To begin the lesson, our class meets at our classroom meeting space (on our rug) and I ask the students in my class what they thought of the text we read yesterday, John, Paul, George & Ben by Lane Smith. I ask them if they liked it or not. Hands shoot up all over the place, so I know many students have something to say. For that reason, I ask them to turn and talk to their neighbor to share what they felt about the text we read yesterday. I ask them to be sure to include in their conversations if they liked the text and why or why not.
After a few moments, I regain the students’ attention using the “If You Can Hear My Voice…” strategy (see my “Strategy Folder” for more information). I ask the kids to share some of their conversations with our class now. The students raise their hands and take turn explaining what they and their neighbor discussed.

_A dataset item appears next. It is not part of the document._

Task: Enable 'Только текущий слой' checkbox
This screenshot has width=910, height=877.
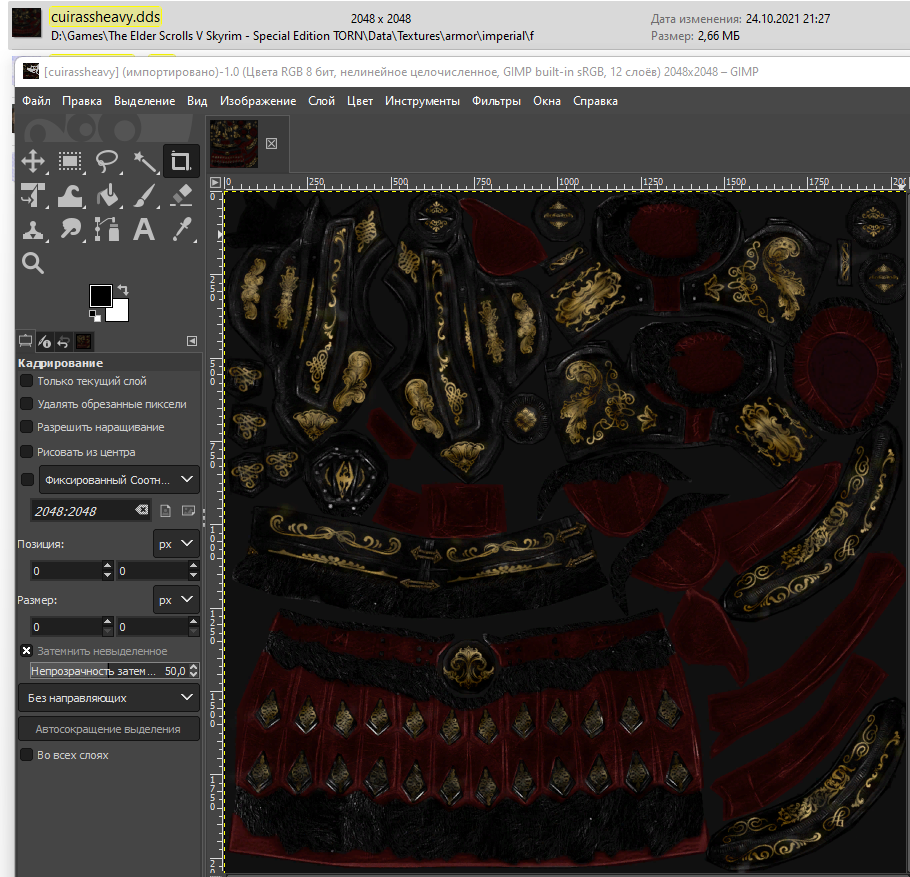Action: [27, 381]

Now I tell the students that we’ve read two different texts about presidents, and we have taken a moment to discuss each day whether or not we personally enjoyed them. But, today, I want them to move their personal feelings about the texts aside and to begin to look at the texts very, very closely. In fact, today, I want the students to look only at the main components of both texts to determine how the texts are the same and how they’re different. We take a quick look at our informational text anchor chart and I ask the kids to identify which of the text features we found in our first text, and which we found in our second text.
After we finish reviewing the components of the informational text anchor chart, I tell the students that it’s very important as we grow as readers that we begin to think critically about texts we’re reading. When we read two texts on the same topic, the authors may have had different purposes, different main ideas, different supporting details or text features that they utilized. As readers, if we are able to identify how texts can be similar and different, we’re able to show that we understand the text clearly and area able to think critically about the messages about both texts.
Students head back to their seats as our paper passers help pass out the Venn diagram we’ll be using today. While our paper passers help with our diagrams, I ask all other students to take out their two sets of notes that we’ve recorded over the last two days. Students pull out their notes, one on So You Want to Be President? written by Judith St. George, and one on John, Paul, George, & Ben written by Lane Smith.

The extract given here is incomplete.